Robots and other intelligent systems operating in complex, dynamic environments must anticipate the current and future intentions, activities, and actions of surrounding agents to navigate efficiently and avoid collisions. Since the agents’ motion trajectories can represent such intentions, trajectory prediction becomes critical in complex, dynamic environments. However, accurately predicting human motion remains challenging due to the multitude of environmental and agent-specific contextual factors that shape trajectory patterns. These include semantic information about the scene, agent roles or tasks, social interactions, physical constraints, and latent behavioral intentions. The complexinter play of these elements leads to heterogeneous trajectories characterized by variability in speed, direction, intent, and interaction patterns. Despite this, many state-of-the-art trajectory prediction models rely on simplifying assumptions, for instance, the absence of stopping behaviors or exclusively social navigation settings (i.e., multiple agents interacting) and training on homogeneous datasets with limited motion diversity. These limitations hinder their performance in more complex, real-world environments.
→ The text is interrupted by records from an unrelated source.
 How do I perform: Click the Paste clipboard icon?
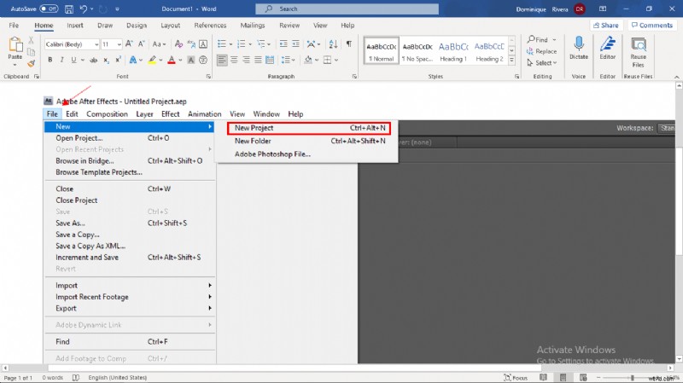pos(15,47)
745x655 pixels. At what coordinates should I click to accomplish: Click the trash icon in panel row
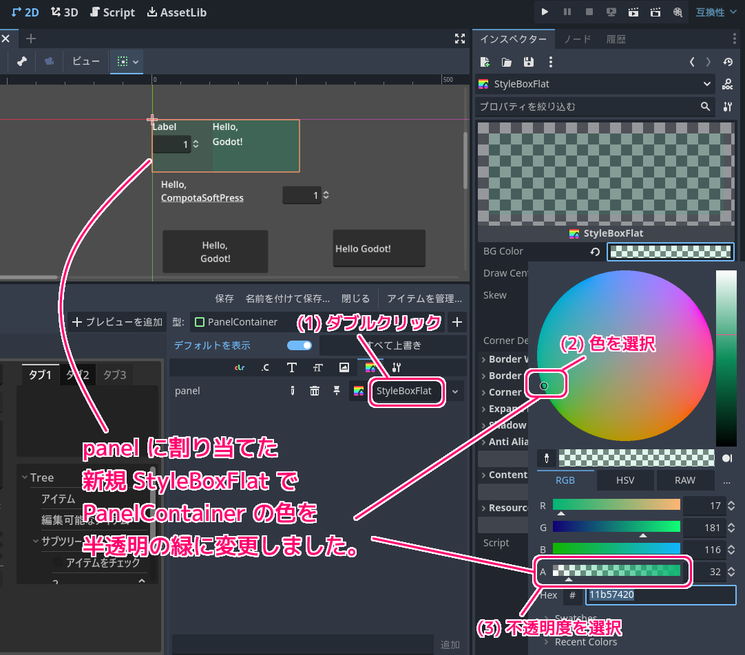[315, 391]
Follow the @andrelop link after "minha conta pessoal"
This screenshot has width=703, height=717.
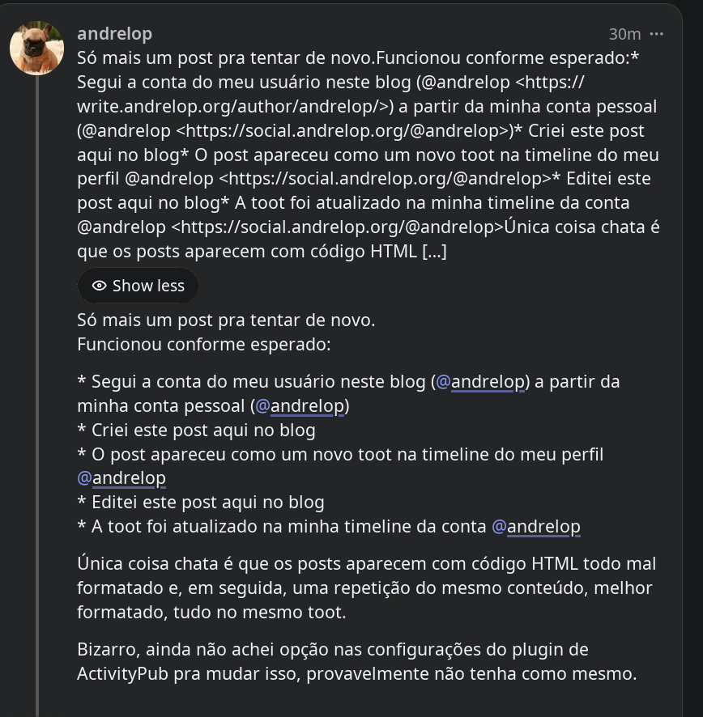click(300, 405)
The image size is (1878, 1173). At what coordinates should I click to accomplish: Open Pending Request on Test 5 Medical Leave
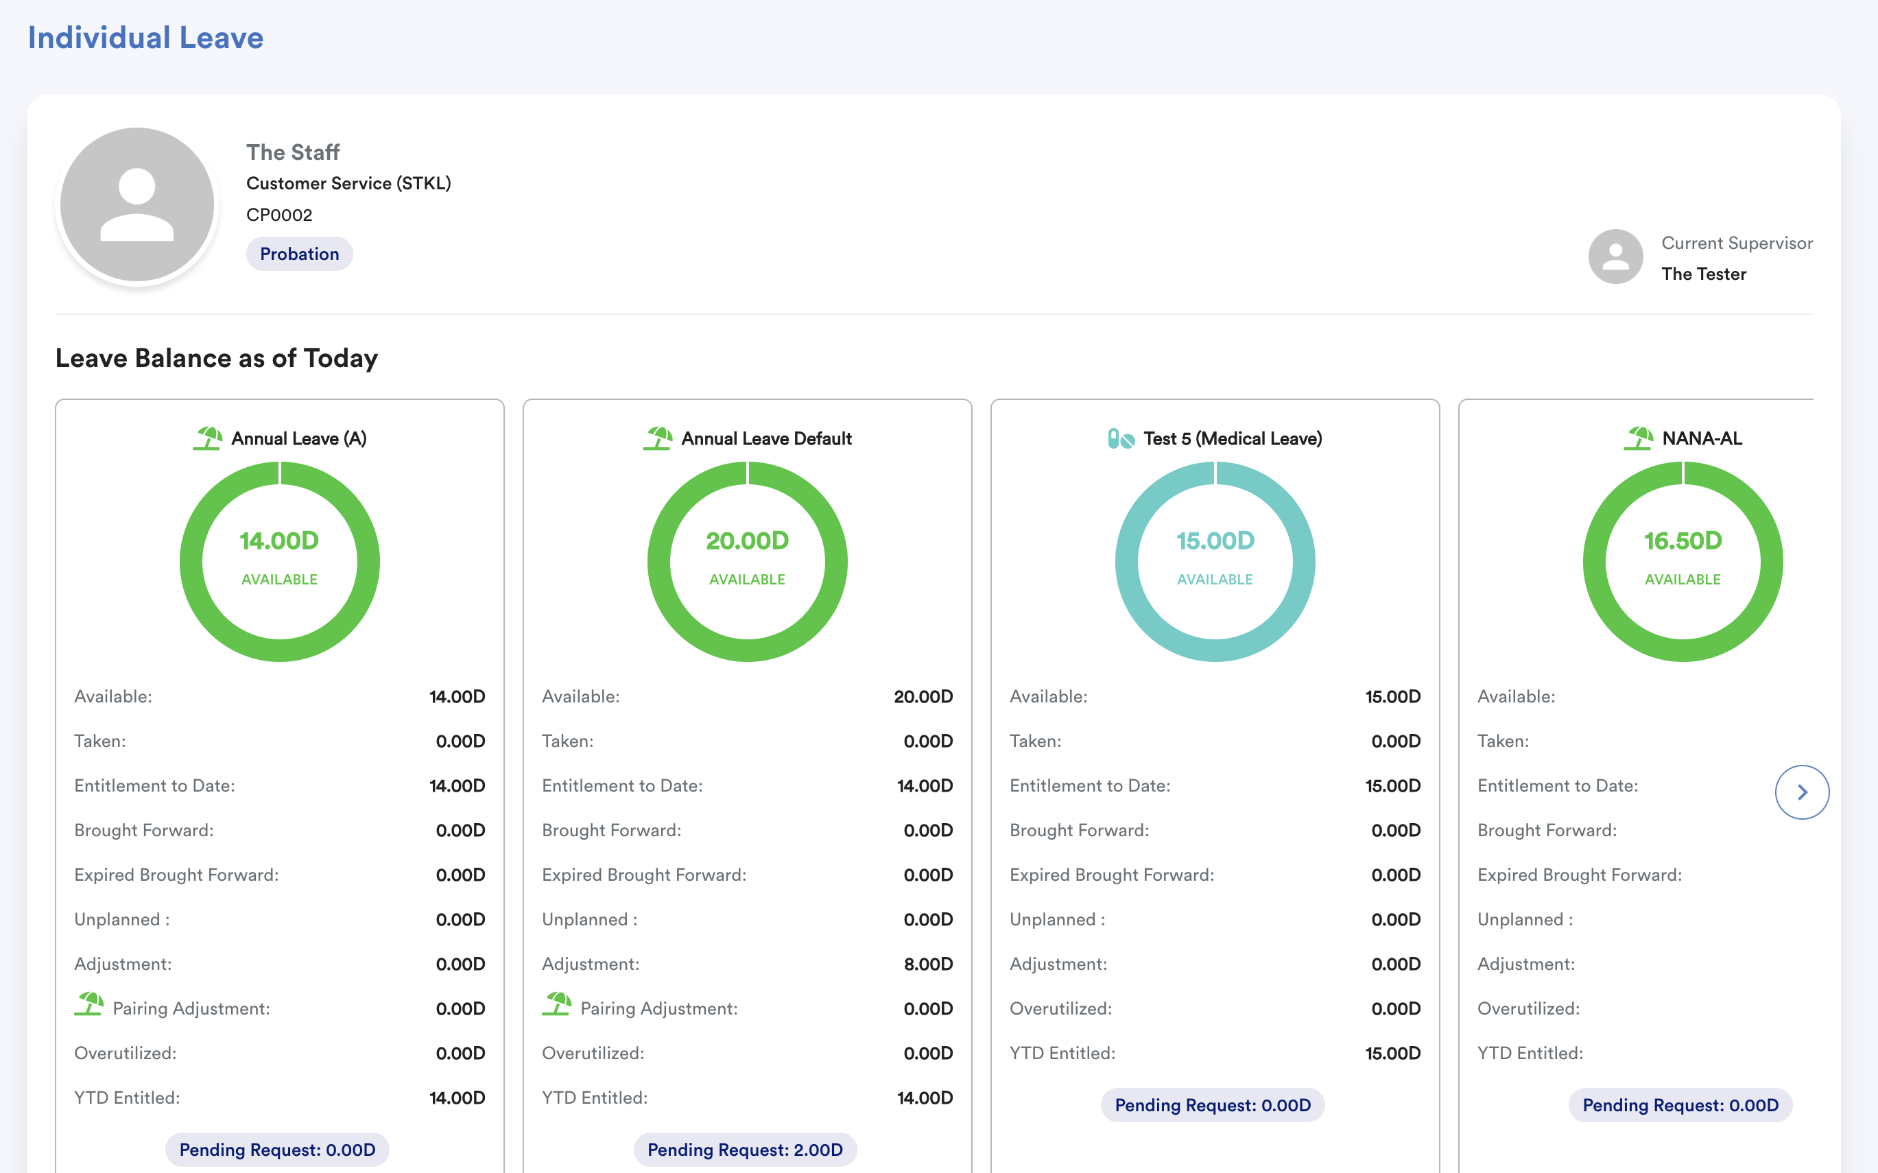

A key but underexplored source of trajectory heterogeneity lies in what we suggest referring to as trajectory classes: groupings of data samples sharing similar characteristics. These may be based on observable semantic attributes (e.g., agent type, activity, role) or data-driven latent features learned from the trajectory data itself. While observable classes can be inferred through visual perception systems, data-driven classes require learning directly from trajectory data. Both types can capture important motion diversity and enhance prediction accuracy when integrated effectively into predictors. Despite their relevance, existing work on trajectory classes lacks both dedicated datasets capturing heterogeneous motion patterns and methodological approaches addressing such heterogeneity. This thesis addresses the described gaps by systematically studying the phenomenon of heterogeneity in human motion, analyzing its sources, proposing methods to collect heterogeneous trajectory data, and incorporate trajectory classes (observable and data-driven) into trajectory prediction frameworks.
To answer the first research question – what types of datasets are needed to study trajectory classes and how they should be collected – we introduce THÖR-MAGNI, a large-scale dataset recorded in a mock industrial environment. The dataset captures a wide range of agent activities and roles (e.g., box carriers, groups of people), which can be seen as observable classes, and provides detailed annotations for analyzing these classes in the context of human trajectory prediction. Its complexity and diversity also make it well-suited for learning and analyzing data-driven trajectory classes. We leverage THÖRMAGNI to study the influence of trajectory classes, reflecting underlying human activities or roles in industrial contexts, on trajectory prediction.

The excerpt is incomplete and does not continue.